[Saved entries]
· · · · ·
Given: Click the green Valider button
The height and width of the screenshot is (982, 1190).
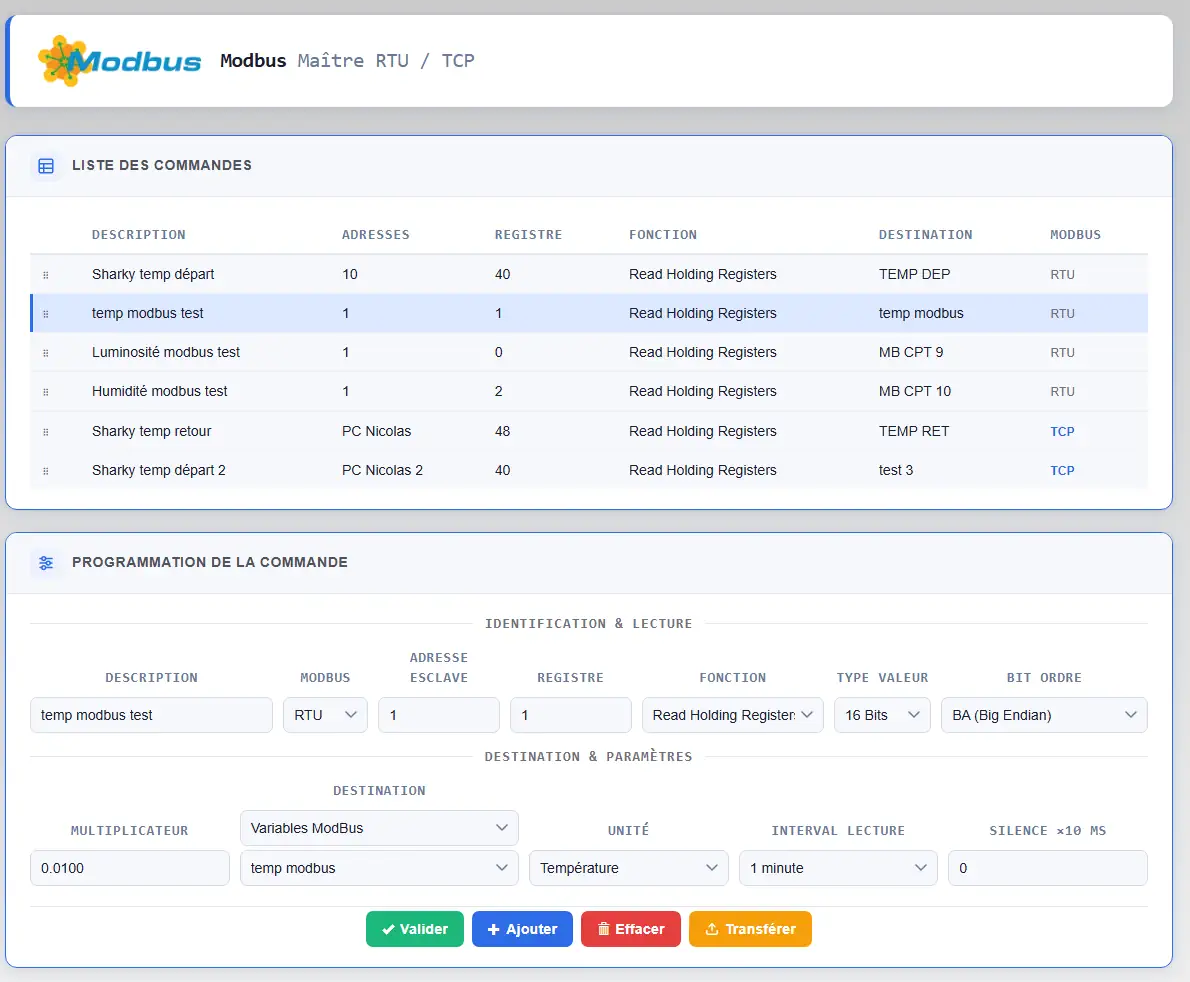Looking at the screenshot, I should pyautogui.click(x=414, y=929).
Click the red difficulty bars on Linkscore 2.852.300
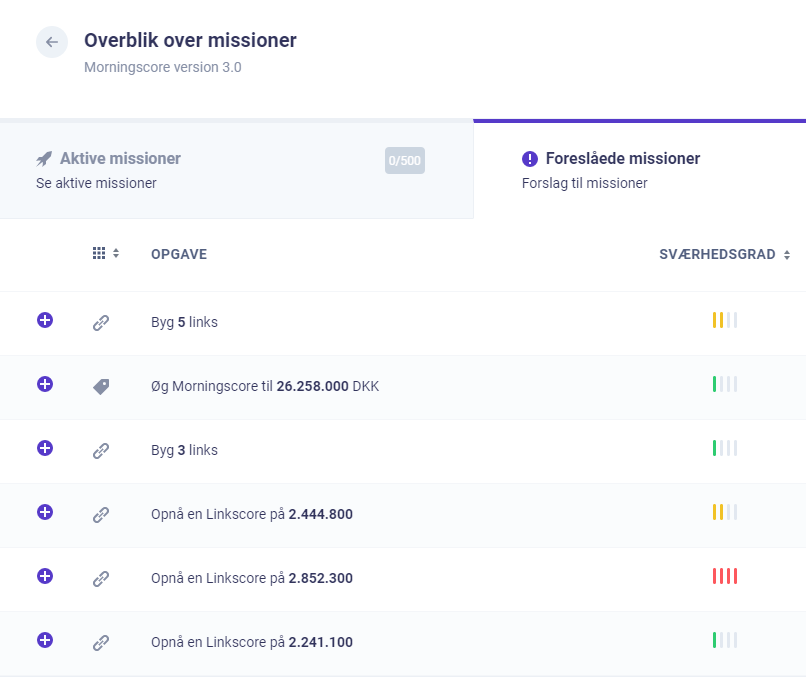The height and width of the screenshot is (696, 806). (x=725, y=578)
· · · · ·
◆ Work order
Pictures aside, give the data again exactly as it appears.

◆ Written response
Given: Click the green Valider button
The height and width of the screenshot is (982, 1190).
Looking at the screenshot, I should pyautogui.click(x=414, y=929).
Click the red difficulty bars on Linkscore 2.852.300
The height and width of the screenshot is (696, 806). (x=725, y=578)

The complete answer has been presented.